Violette Leduc

La sinceridad que incomoda

Maximiliano crespi
Violette Leduc

La relación entre la popularidad de un autor o una obra en su época y su persistencia histórica es la crónica de un desencuentro. David Viñas solía contabilizar las ediciones de Manuel Gálvez en su tiempo para comprobar su olvido posterior en la forma de la justicia histórica. Las razones por las cuales un libro o una obra tienen éxito en un momento se explican por la lógica de las políticas culturales hegemónicas de una época; la persistencia de la lectura es atribuible fundamentalmente a la forma de su fracaso: a su grado y modalidad de interpelación, a las preguntas que la obra plantea sobre cuestiones que impregnan la coyuntura pero que al mismo tiempo la trascienden porque permanecen sin solución.

En el bello y extenso prólogo que encabeza la edición que Capitán Swing presenta de La bastarda, Simone de Beauvoir afirma que, cuando a principios de 1945 leyó el primer manuscrito de Violette Leduc, de inmediato la sobrecogió la certeza de estar “ante un estilo y un temperamento”. El texto del que hablaba era en efecto L’Asphyxie, que Albert Camus aceptó sin vacilar en su colección “Espoir”. Otros lectores franceses que celebraron su aparición fueron Jean Genet, Marcel Jouhandeau y Jean-Paul Sartre. Pero, aun cuando en los libros posteriores, su talento se afirmó y muchos críticos exigentes lo reconocieron, el gran público se mantuvo reticente. La razón de ese desencuentro debería buscarse en ese “temperamento” que de Beauvoir atribuye a Leduc y que consiste en no ceder a la mediocridad (a la simplificación en la fórmula o el slogan) y sostener siempre la actitud crítica, pagando por ello el precio de permanecer en la sombra.

Violette Leduc

Como dice de Beauvoir, “Violette Leduc no quiere agradar; no agrada y hasta aterroriza”. No subordina el pensamiento a la empatía. Los títulos de los libros de Leduc —L’Asphyxie (1946), L’affamée (1948), Ravages (1955), La vieille fille et le mort (1958), Trésors à prendre, suivi de Les Boutons dorés (1960), La Bâtarde (1964), La Femme au petit renard (1965), Thérèse et Isabelle (1966) y La Folie en tête (1970)— son ya confesión de parte: muestran hasta qué punto son libros escritos de cara a los más funestos deseos. Pionera en escribir sobre aborto, polisexualidad y otros tabúes en primera persona, sus novelas presagian la literatura queer y son tan inclasificables como virulentos. Son libros cargados de furia, de odio y desesperación; mundos aparecen siempre devastados por la soledad y el encanallamiento producido en el modelo estructural y alienante de la sociedad burguesa. Que la propia Leduc le escribiera a de Beauvoir la frase “Soy un desierto que monologa”, confirma la franqueza y la lucidez con que la autora enfrentaba ese desastre que en sus libros se narra y que también narra la infame vida silenciada en sus lectores.
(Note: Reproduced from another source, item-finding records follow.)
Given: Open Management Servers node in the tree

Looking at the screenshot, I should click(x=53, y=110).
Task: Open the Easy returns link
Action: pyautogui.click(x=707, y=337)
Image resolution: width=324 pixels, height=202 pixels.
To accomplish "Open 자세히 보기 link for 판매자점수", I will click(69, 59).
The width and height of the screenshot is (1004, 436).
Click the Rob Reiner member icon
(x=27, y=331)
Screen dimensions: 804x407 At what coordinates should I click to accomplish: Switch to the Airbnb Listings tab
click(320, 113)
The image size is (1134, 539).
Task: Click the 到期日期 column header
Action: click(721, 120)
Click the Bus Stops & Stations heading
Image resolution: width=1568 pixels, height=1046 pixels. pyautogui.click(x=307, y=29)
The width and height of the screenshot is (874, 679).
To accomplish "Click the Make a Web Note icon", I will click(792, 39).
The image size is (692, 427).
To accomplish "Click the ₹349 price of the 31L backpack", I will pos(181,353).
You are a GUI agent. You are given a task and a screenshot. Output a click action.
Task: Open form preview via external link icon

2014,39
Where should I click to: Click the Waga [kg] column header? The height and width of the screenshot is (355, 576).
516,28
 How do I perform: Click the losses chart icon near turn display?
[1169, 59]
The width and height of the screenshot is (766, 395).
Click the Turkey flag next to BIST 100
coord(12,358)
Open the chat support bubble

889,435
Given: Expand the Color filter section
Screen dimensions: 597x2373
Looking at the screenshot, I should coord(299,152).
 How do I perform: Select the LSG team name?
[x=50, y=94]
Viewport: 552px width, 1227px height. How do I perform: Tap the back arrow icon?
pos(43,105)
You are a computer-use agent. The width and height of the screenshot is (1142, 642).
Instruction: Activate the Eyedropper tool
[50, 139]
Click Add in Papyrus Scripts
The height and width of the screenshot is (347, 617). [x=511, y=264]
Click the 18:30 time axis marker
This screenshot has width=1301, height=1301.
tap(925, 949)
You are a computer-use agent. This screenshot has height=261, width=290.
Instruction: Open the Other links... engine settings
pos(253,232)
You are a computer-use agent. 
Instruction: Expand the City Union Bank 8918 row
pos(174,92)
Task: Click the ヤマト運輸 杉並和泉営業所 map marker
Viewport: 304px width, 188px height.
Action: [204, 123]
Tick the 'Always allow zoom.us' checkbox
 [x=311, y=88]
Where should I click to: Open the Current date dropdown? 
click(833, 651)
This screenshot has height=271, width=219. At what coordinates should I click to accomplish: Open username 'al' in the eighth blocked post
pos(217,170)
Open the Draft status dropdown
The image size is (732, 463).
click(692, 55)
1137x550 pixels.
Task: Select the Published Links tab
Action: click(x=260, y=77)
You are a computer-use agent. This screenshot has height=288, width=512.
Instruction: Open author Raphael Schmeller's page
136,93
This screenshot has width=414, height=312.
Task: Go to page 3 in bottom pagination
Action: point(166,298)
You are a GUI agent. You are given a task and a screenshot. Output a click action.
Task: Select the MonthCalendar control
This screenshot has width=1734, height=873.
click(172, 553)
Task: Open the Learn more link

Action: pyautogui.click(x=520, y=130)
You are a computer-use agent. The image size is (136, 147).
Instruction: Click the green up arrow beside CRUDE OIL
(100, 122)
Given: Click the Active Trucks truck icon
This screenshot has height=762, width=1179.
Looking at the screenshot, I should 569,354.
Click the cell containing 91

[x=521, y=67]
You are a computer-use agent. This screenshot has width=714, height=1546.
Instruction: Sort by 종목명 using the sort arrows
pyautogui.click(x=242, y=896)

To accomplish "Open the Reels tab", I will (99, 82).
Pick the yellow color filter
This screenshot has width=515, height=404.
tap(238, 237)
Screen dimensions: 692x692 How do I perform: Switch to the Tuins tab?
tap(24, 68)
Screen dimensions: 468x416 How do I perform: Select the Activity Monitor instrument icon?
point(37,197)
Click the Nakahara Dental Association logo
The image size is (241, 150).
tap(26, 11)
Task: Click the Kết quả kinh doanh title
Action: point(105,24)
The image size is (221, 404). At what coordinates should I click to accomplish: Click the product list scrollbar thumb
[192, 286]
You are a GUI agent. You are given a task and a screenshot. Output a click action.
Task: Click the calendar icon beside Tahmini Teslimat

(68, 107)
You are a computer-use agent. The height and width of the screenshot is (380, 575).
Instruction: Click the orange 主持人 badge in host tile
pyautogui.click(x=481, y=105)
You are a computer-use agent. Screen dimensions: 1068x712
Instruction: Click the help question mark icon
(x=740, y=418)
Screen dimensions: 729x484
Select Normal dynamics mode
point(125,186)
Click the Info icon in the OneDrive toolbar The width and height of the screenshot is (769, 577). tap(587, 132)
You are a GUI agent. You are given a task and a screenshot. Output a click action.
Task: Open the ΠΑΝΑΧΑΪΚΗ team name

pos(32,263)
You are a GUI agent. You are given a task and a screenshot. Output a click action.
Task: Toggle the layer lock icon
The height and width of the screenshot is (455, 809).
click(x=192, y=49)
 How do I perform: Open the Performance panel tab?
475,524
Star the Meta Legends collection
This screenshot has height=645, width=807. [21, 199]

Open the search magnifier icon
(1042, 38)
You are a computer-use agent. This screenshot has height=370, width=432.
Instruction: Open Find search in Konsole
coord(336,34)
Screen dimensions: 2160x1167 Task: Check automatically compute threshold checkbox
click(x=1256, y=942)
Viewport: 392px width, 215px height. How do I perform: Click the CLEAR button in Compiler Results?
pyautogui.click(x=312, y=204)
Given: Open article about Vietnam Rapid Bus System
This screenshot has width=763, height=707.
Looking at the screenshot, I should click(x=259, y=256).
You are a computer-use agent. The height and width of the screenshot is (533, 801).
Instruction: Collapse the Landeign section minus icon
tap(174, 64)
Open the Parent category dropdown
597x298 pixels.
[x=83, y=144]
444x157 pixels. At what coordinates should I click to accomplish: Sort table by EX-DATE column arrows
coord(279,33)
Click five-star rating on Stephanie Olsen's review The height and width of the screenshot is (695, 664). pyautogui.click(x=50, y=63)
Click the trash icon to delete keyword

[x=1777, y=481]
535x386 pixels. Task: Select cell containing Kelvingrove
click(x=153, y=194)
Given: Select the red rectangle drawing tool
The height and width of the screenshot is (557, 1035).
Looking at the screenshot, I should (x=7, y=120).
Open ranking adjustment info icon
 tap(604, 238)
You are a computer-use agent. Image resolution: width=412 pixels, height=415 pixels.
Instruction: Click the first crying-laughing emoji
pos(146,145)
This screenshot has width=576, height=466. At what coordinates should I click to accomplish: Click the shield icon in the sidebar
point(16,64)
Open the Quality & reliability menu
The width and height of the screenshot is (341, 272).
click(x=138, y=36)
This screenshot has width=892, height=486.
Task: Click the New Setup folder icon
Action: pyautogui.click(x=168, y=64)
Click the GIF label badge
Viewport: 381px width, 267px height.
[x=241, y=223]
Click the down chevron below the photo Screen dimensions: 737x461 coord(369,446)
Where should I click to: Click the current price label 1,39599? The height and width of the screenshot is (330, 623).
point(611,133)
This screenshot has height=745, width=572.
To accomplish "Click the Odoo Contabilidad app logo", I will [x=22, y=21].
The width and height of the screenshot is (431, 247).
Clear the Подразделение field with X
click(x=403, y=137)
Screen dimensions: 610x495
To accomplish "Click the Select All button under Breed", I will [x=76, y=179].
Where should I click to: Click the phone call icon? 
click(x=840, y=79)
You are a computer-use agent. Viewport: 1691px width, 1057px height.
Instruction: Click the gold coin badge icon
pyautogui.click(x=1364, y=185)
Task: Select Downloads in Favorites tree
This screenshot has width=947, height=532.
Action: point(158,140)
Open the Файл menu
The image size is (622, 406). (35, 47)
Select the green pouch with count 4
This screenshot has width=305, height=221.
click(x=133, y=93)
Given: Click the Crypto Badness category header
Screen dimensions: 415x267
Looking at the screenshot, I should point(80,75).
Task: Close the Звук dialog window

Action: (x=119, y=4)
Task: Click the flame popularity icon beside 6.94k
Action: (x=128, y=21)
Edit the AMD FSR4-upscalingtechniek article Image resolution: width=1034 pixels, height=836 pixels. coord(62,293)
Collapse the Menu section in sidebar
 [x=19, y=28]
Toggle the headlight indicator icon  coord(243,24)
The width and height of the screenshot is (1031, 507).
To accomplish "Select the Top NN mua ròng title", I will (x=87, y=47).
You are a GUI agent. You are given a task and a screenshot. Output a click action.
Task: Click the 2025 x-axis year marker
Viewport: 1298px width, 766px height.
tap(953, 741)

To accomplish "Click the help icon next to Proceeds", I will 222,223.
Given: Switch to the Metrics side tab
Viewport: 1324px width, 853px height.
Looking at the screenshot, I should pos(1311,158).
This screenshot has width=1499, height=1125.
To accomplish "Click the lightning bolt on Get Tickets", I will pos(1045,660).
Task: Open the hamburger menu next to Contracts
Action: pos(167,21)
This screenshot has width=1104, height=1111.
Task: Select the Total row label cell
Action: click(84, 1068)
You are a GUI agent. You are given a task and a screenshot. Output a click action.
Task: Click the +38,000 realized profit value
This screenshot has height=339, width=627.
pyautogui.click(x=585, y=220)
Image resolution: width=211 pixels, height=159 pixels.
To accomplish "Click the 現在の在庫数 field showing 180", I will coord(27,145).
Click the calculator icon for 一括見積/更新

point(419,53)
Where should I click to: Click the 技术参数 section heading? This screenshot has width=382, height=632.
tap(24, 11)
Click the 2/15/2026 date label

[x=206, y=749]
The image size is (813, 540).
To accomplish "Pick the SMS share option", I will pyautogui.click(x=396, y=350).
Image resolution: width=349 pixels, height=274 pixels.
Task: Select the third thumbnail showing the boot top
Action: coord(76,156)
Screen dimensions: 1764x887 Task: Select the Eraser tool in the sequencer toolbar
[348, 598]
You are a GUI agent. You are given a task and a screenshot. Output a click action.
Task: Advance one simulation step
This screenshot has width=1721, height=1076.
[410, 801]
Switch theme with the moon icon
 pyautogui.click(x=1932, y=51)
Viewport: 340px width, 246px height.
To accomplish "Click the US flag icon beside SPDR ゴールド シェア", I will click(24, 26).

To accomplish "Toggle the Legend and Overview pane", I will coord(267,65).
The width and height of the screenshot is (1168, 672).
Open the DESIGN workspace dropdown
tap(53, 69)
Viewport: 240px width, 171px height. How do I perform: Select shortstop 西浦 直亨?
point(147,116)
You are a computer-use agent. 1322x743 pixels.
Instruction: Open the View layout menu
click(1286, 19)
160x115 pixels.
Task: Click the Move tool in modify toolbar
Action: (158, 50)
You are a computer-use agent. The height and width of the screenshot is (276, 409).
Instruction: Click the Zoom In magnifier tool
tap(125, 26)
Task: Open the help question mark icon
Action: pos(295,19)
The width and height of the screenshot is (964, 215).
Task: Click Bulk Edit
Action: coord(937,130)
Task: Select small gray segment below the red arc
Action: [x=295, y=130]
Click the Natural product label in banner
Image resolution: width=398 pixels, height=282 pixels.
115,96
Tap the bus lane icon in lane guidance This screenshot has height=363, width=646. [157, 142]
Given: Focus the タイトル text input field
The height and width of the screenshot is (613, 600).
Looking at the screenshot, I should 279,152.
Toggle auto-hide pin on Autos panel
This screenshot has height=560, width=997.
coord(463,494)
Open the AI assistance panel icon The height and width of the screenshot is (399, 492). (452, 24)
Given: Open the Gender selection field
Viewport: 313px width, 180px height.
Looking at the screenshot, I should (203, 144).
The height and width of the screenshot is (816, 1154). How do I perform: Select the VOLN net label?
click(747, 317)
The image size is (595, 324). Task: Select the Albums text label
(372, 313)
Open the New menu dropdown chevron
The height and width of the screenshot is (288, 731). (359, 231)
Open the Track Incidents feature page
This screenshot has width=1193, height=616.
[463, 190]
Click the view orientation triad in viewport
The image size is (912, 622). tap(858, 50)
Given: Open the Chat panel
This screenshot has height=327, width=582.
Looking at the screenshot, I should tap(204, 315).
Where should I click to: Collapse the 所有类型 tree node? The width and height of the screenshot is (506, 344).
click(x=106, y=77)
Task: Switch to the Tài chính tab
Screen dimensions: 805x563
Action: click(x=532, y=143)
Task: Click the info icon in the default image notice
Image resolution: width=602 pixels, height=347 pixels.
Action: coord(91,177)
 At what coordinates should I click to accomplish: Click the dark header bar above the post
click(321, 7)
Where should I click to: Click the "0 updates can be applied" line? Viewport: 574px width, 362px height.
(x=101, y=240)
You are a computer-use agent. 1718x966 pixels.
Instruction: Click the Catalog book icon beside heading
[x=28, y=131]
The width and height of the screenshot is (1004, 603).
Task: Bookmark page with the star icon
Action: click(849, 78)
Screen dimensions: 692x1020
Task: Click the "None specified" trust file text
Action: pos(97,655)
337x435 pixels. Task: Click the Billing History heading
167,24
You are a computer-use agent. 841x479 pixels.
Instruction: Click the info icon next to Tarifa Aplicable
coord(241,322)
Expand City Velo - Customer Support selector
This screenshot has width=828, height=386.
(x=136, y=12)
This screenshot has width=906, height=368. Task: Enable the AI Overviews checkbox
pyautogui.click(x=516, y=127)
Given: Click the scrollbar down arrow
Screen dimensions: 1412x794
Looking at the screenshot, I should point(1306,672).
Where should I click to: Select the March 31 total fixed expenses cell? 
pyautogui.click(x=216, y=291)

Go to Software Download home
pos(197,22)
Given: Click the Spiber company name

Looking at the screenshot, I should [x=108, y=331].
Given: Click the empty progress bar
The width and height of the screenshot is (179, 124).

En efecto. El desafiante programa poético de Violette Leduc (que se puede leer en La bastarda pero también en La mujer del zorrito y en La cacería del amor, títulos publicados por Sudamericana a mediados de los sesentas y comienzos de los setentas en Argentina) parte de la convicción de que en cada uno hay una zona escabrosa adonde casi nadie se aventura a meter mano, pero que está ahí: los fantasmas de la noche en la infancia, los fracasos secretamente deseados, los renunciamientos canallas, etc. Por eso escribe con las manos sucias. Se introduce voluntariamente en esa ciénaga sin coartadas y casi con obscena franqueza. Eso complica su acceso a los espíritus sensibles del progresismo, sobre todo porque difícil de procesar dentro del imaginario de las “almas bellas”. En La bastarda esa operación de despojamiento brutal adquiere de hecho la forma del monólogo analítico. Como resume Simone de Beauvoir, “una mujer desciende a lo más secreto de sí misma y se explica con una sinceridad intrépida, como si no hubiera nadie para escucharla”.
En una época arredrada y servil como ésta (en la que ya ningún escritor de la infinidad que posa hablando de sí mismo aspira realmente a la sinceridad), volver a leer los libros de Violette Leduc implica salir del círculo de baba que capitaliza ventas plegándose a las voces de las víctimas y a la moral usurera del denunciante y volver a escuchar la inaudita voz que trae la palabra del culpable: esa voz impúdica que incomoda hasta el escándalo a ese juez público que no cesa de acosarla desde el sosiego del sentido común y desde la vergüenza de no haberse visto nunca al propio espejo.